We have had a good harvest in Ghana from the groundnut seedbank and, despite the erratic rains, we have managed to harvest more this year than last year. This is a project that helps empower women, enabling them to have their own income which they can use to feed their family and hopefully help pay for school fees.

They are all very grateful for the help they receive and have worked hard to retrieve all the nuts!

We have also had a very generous donation to help fund the solar powered project at the hospital in Ouagadougou. Currently the electricity bills are between £1,307 to £2,068 per month. By using solar panels the bills will be dramatically cut and so save money as well as the environment, enabling the hospital to continue treating patients that can not afford medical help elsewhere.

We are so very grateful for everyone who supports us – every donation, no matter how small, can benefit others. Some of the people we are trying to help are the poorest in the world and they are so grateful for anything and really appreciate people from another country trying to help them.

We wish you a safe and blessed Christmas and every blessing for the New Year.





November 2020

The Lord is good, a stronghold in the day of trouble. Nahum 1:7

What a strange time we are living through. England is now back in lockdown and the NHS is struggling with the rising numbers of Covid cases. Hull has one of the highest rates of infection and I pray that you and your families are remaining safe during this period. I think we all know someone who has been affected by this virus and most families have lost a loved one because of it and have family members working on the front line. I think we all hope that 2021 will bring an end to this pandemic.

It can take several months for the contents of the container to eventually reach their destination. It is taking even longer during the pandemic, especially to get containers through the port.  Here is the container we sent to Ghana in April finally being opened and emptied in November.

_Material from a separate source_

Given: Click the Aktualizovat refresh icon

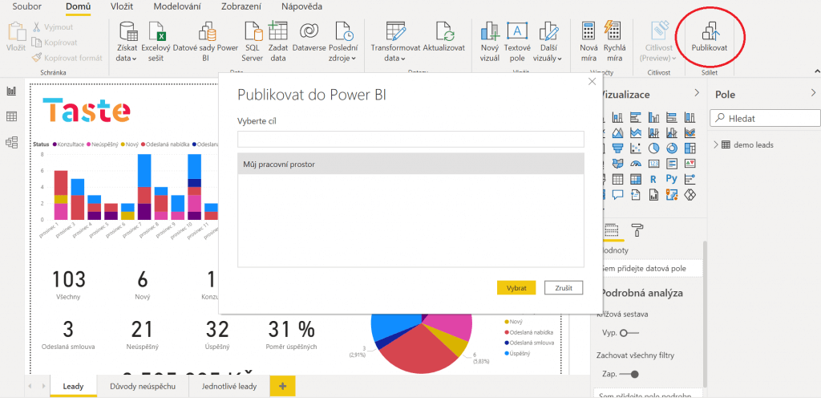Looking at the screenshot, I should pyautogui.click(x=444, y=32).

We are still able to send containers abroad despite lockdown and the Zimbabwe container left last week – we pray that it will get through customs to those in need. We are now packing two containers for Ouagadougou, Burkina Faso where our partners run a school and hospital, and we will be sending medical and educational aid in the containers. They are using the bus we sent to collect children from the rural areas where there is no opportunity for the children to go to school, and they remain at the school during the term. The literacy rate in Burkina Faso has risen dramatically in the last 20 years in the 15 – 24 year old age group, from 20% in 1998 to nearly 60% in 2018. It is under 20% in people over 65 years old (figures from UNESCO). Unfortunately over the last few years the militants have been targeting schools as they feel they are ‘western’. Because of the low literacy rate in older adults there is no education at all at home if the schools are closed, which has happened in some areas of Burkina Faso because of militant attacks.

Over the next few months we hope to send another medical container to Ghana, a container to the Autistic School in Sierra Leone, a container to Zambia which we hope will contain a significant amount of colostomy which is very much needed there, and also a medical container to the Cameroon as well as a curtain sider lorry to Moldova.

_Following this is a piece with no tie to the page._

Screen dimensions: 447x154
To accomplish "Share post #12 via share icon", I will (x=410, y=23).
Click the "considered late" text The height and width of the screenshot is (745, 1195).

We are still supporting our overseas projects – the seedbank, dry season farming projects and the fruit  tree plantations. Our partners have had restrictions due to Covid and also, especially in Burkina Faso and Northern Ghana, an issue with personal safety. The picture shows Ruby walking to visit a community – the road has been replaced by a river! Please remember to pray for their safety. Alistair and I are looking forward to when we can visit them again, but at the moment we are both working in Beverley due to travel restrictions. The warehouse is just accepting medical aid at the moment and both the shops are closed. We do hope things change soon. I pray that you all remain safe in these difficult times.